I went back to work yesterday, so after two weeks of spending nearly every waking hour with Misty and Milo, I had to be apart from them for most of the day. And it will happen again today, and tomorrow, and two more days this week, and another five days every week for the foreseeable future.

Ever since Milo was born, we’ve had parents telling us things like “don’t blink” and “cherish these moments,” and we know we should, and we’ve been doing our best. Misty in particular has kept up incredibly well with writing for this blog, so that even if we can never relive what’s happening now, we can at least remember it. I haven’t kept up so well with writing or with reading what Misty writes, and so that leaves me with only my memory, which is terrible. Just last night, Misty was reminiscing about how Milo was once — in the first few weeks — so small and so immobile that we could lay her whole body down to rest atop a pillow. It sounds plausible, but I don’t remember that. And that hurts a little.

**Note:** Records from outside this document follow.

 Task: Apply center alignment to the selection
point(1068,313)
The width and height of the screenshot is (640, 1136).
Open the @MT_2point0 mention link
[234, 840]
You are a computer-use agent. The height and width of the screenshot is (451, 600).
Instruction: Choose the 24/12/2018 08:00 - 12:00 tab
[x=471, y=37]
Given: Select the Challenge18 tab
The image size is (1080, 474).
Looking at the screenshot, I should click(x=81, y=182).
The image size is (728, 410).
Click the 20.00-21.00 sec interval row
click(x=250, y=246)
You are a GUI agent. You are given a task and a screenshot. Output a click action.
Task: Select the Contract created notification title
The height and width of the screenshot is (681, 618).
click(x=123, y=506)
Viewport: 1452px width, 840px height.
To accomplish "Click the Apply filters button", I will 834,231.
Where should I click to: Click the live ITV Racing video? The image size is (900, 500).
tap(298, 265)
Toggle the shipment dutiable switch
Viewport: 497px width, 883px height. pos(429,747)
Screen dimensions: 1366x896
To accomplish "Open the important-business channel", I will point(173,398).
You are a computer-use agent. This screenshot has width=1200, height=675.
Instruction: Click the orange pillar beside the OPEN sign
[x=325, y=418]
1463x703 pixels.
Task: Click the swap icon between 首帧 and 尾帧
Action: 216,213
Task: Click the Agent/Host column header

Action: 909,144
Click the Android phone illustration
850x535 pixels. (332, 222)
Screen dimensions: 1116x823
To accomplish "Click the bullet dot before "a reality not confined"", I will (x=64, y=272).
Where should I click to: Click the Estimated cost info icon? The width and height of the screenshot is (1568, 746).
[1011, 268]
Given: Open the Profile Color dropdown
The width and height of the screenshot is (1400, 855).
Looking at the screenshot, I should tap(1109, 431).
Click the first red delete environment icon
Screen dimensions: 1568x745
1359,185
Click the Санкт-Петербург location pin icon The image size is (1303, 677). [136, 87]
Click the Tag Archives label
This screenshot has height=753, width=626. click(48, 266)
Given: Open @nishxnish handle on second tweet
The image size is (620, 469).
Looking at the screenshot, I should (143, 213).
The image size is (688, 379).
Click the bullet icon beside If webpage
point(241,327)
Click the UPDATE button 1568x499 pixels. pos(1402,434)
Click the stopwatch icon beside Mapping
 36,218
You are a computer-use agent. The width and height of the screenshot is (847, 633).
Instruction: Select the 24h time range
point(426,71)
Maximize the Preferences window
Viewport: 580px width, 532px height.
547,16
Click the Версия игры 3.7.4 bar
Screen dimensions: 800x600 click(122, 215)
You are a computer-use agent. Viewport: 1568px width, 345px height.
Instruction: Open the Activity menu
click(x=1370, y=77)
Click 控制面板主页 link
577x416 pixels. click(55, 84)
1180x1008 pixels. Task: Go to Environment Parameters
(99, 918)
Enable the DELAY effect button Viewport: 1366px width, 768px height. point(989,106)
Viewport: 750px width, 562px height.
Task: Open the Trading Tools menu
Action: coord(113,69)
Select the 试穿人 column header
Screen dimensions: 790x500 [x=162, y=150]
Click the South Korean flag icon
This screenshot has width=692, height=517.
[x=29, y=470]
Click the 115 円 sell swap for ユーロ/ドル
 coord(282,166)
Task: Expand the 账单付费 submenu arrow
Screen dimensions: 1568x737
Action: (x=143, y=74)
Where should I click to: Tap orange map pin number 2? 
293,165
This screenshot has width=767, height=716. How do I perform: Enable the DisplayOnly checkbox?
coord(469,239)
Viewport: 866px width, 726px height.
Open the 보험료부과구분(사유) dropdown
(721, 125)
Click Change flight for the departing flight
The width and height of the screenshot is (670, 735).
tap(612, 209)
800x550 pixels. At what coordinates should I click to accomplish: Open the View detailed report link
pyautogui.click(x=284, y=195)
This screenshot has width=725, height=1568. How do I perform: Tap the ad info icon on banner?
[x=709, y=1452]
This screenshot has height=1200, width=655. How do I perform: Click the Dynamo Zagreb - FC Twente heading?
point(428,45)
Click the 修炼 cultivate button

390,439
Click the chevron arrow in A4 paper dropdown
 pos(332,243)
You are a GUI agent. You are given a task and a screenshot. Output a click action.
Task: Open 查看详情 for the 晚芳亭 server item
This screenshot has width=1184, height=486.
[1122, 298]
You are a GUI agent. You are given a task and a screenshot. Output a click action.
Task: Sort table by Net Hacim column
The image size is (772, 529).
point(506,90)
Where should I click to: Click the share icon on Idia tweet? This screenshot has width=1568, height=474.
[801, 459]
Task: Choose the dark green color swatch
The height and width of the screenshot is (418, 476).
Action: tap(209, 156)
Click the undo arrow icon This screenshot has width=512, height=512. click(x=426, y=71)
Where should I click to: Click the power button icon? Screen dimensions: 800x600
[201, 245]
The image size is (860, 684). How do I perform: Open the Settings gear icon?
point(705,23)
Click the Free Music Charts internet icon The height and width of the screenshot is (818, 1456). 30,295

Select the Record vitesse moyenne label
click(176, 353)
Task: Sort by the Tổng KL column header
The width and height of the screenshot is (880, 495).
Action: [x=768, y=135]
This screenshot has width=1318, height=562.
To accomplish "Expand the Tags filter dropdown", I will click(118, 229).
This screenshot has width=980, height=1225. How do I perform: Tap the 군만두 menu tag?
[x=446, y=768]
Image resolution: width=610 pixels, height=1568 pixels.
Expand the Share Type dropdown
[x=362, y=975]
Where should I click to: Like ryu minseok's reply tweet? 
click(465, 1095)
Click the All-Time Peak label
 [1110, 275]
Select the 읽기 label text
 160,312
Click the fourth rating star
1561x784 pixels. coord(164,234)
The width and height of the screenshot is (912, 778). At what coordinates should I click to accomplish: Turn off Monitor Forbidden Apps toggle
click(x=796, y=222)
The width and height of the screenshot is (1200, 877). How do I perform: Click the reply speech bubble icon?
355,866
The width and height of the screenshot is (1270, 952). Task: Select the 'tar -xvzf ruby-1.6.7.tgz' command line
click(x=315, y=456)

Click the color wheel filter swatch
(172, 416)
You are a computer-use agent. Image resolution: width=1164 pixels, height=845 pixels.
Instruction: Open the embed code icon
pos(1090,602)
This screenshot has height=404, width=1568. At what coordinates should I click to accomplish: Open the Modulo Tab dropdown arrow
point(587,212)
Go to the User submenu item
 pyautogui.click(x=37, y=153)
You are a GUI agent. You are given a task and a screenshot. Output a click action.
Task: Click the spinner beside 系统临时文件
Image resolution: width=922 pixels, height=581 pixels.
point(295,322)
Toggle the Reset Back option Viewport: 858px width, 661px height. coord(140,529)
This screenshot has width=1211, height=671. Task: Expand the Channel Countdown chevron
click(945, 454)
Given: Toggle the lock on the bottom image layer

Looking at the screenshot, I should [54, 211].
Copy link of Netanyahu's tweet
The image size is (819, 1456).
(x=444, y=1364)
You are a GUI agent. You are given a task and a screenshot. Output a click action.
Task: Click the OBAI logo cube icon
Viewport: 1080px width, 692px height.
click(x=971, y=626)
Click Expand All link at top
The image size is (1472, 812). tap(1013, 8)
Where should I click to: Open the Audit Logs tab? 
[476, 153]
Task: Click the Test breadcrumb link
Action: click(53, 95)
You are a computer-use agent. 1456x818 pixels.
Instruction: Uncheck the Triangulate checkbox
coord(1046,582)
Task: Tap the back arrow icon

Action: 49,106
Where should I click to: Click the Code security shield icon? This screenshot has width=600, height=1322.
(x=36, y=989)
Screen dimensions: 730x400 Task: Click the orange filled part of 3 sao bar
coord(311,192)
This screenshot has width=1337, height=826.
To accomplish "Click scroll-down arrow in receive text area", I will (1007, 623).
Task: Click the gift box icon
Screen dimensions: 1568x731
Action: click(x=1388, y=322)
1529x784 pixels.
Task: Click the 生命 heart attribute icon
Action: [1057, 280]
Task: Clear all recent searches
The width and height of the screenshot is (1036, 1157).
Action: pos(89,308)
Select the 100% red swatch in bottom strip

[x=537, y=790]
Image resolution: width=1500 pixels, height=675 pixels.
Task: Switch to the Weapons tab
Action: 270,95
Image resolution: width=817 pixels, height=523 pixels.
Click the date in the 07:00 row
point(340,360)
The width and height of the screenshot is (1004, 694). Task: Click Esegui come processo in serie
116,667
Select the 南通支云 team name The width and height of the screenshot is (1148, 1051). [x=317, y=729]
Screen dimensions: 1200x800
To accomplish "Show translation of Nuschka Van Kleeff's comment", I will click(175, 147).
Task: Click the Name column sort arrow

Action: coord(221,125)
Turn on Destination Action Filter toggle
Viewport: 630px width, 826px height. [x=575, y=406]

I’m not even experiencing as much as I’d like, because for the relatively small subset of Milo’s waking hours that I’m home, I don’t fixate on her. Instead I fall back to the habits I had before she was born; I’m drawn to spend time in the ways I always have. I don’t want to give anything up. First and foremost, I don’t want to touch or kiss or talk to or laugh with Misty any less. This is a big one; I constantly catch myself (or Misty catches me) lingering on her for another joke, or another kiss, or just to have a bit more adult conversation, when I could be sitting with Milo and training her to laugh at my jokes, or at least watching her roll over or grab things just a bit better than she did the day before.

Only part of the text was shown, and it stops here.